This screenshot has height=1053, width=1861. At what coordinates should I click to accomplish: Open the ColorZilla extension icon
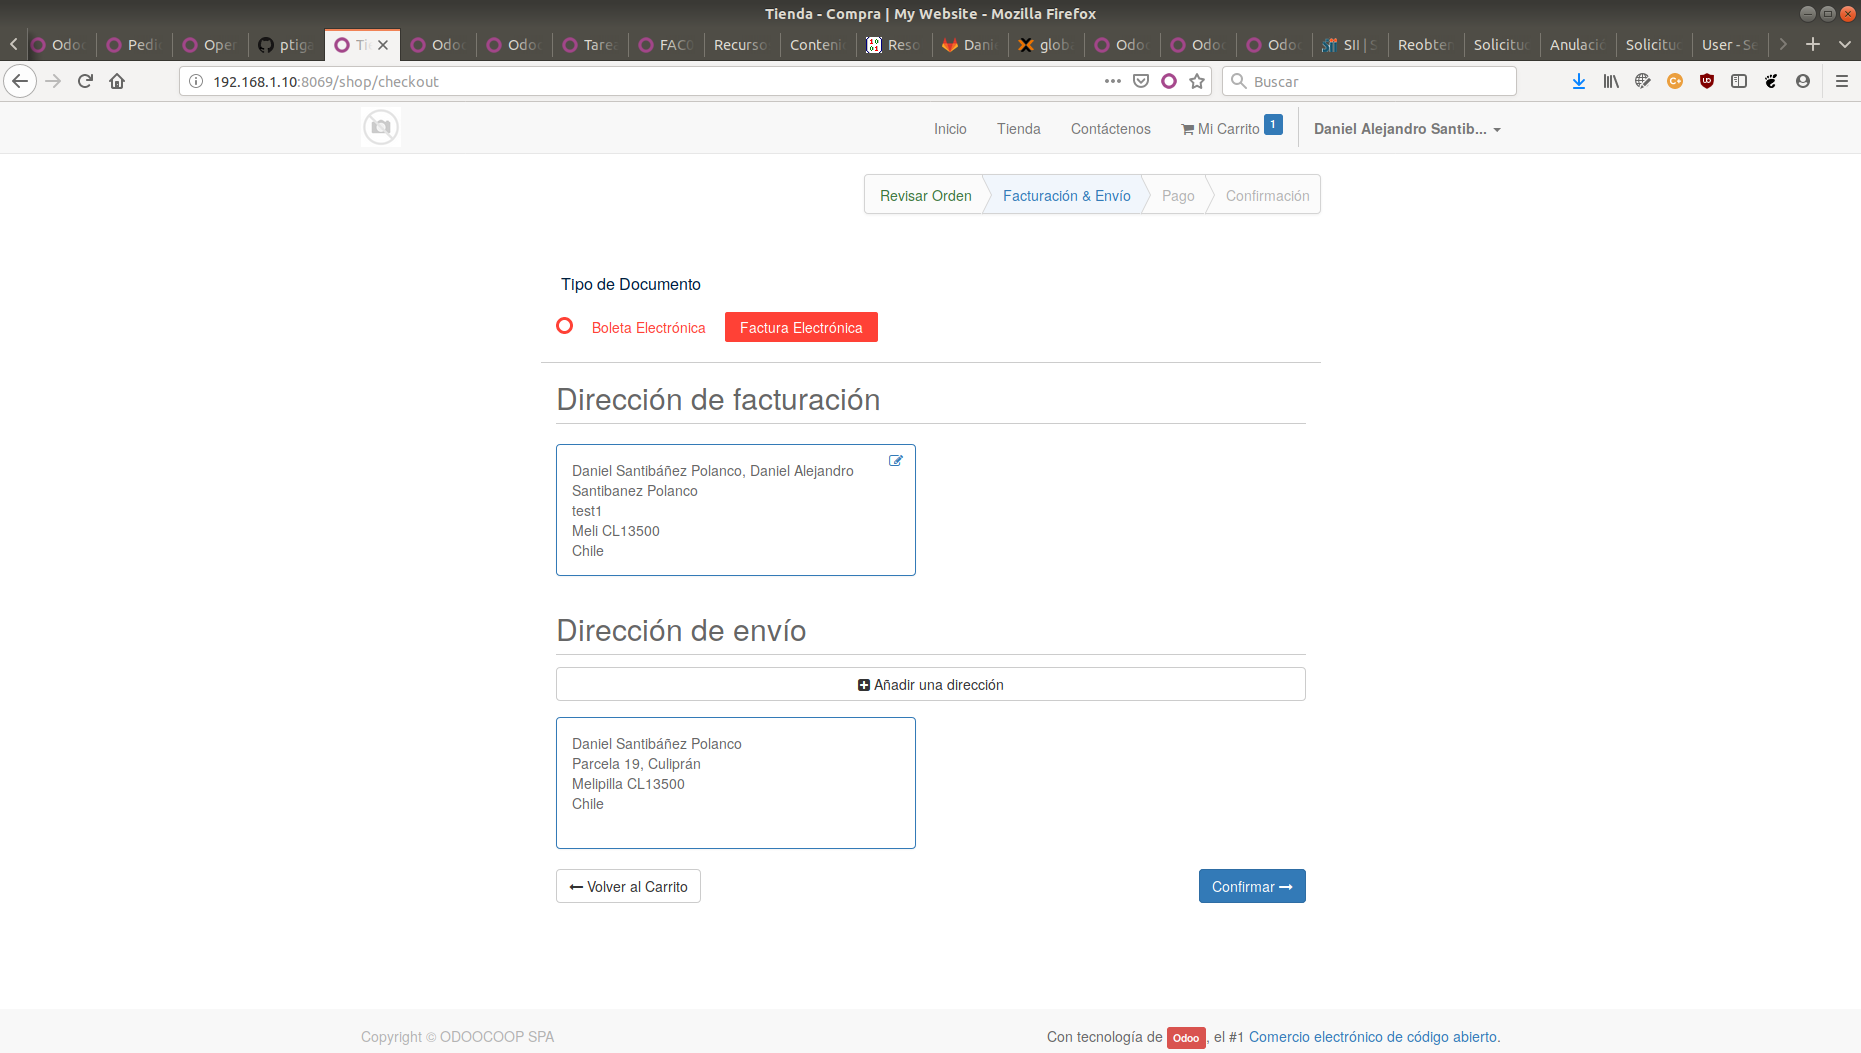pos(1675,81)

---

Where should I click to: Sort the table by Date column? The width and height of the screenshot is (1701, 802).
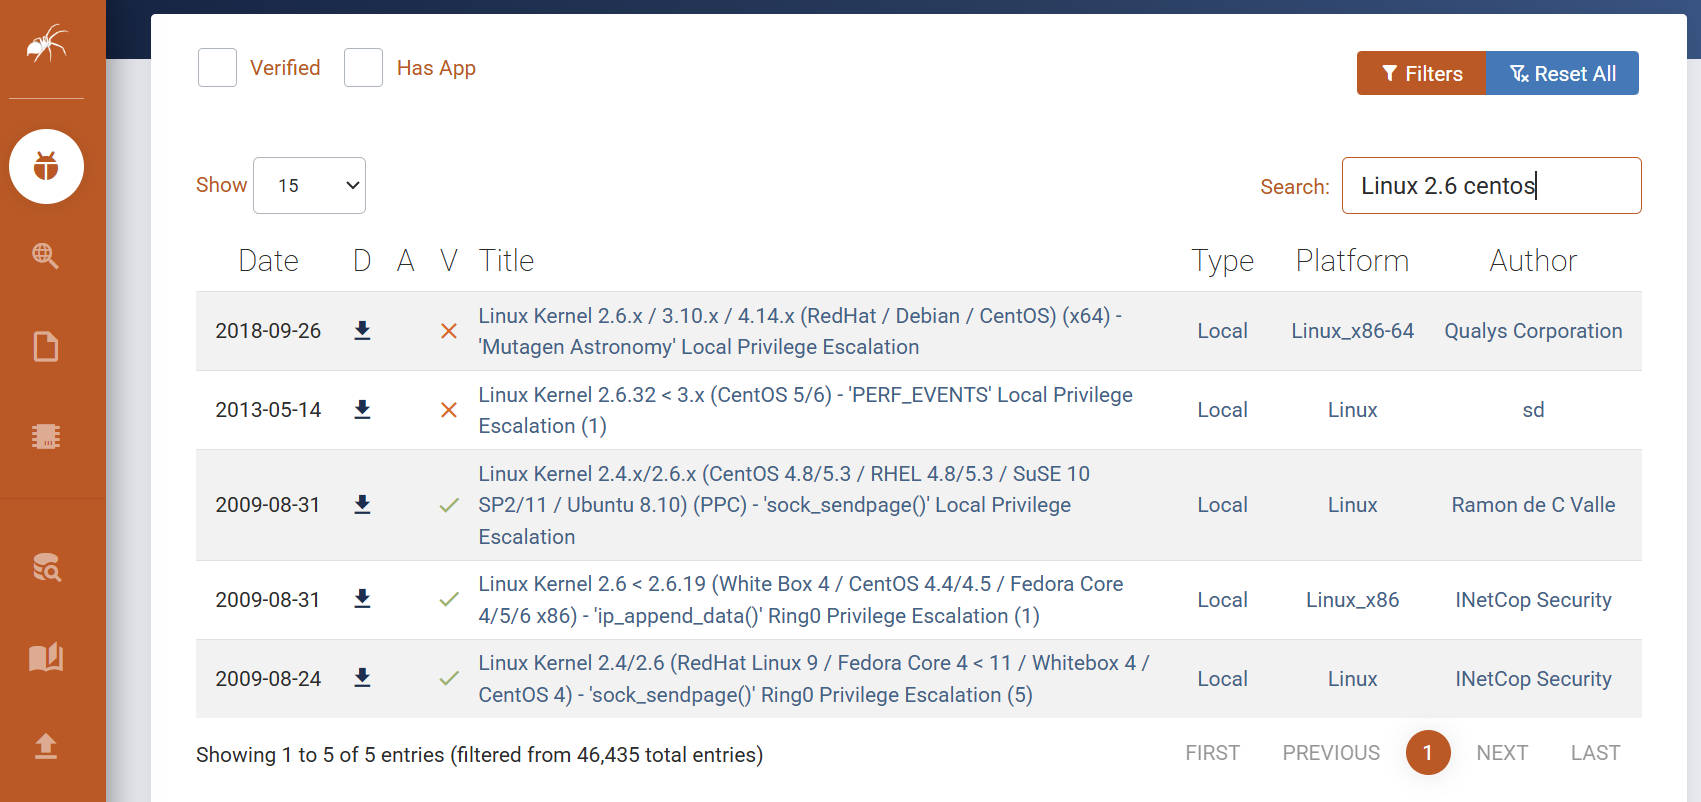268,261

...

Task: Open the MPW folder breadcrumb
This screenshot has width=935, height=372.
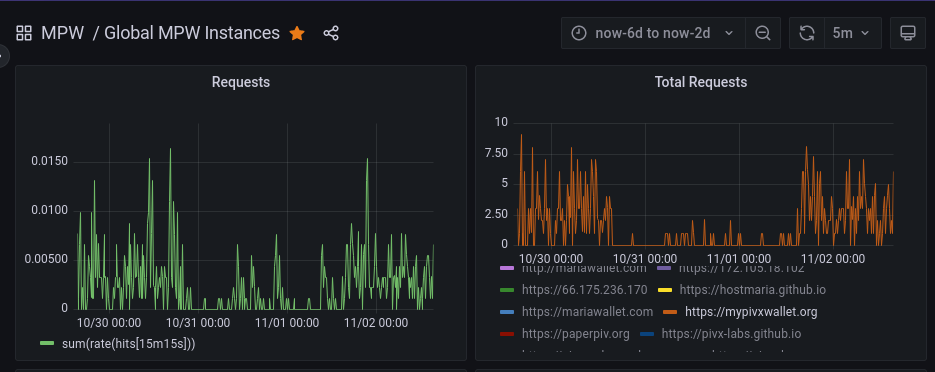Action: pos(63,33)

## EXERCISE DESCRIPTION:
Copy the records from the line with "This screenshot has height=1053, width=1861." up to and including the line with "pos(1675,81)", leaving the pictures out of your answer.

## ANSWER TO THIS PROBLEM:
This screenshot has height=1053, width=1861. At what coordinates should I click to accomplish: Open the ColorZilla extension icon
pos(1675,81)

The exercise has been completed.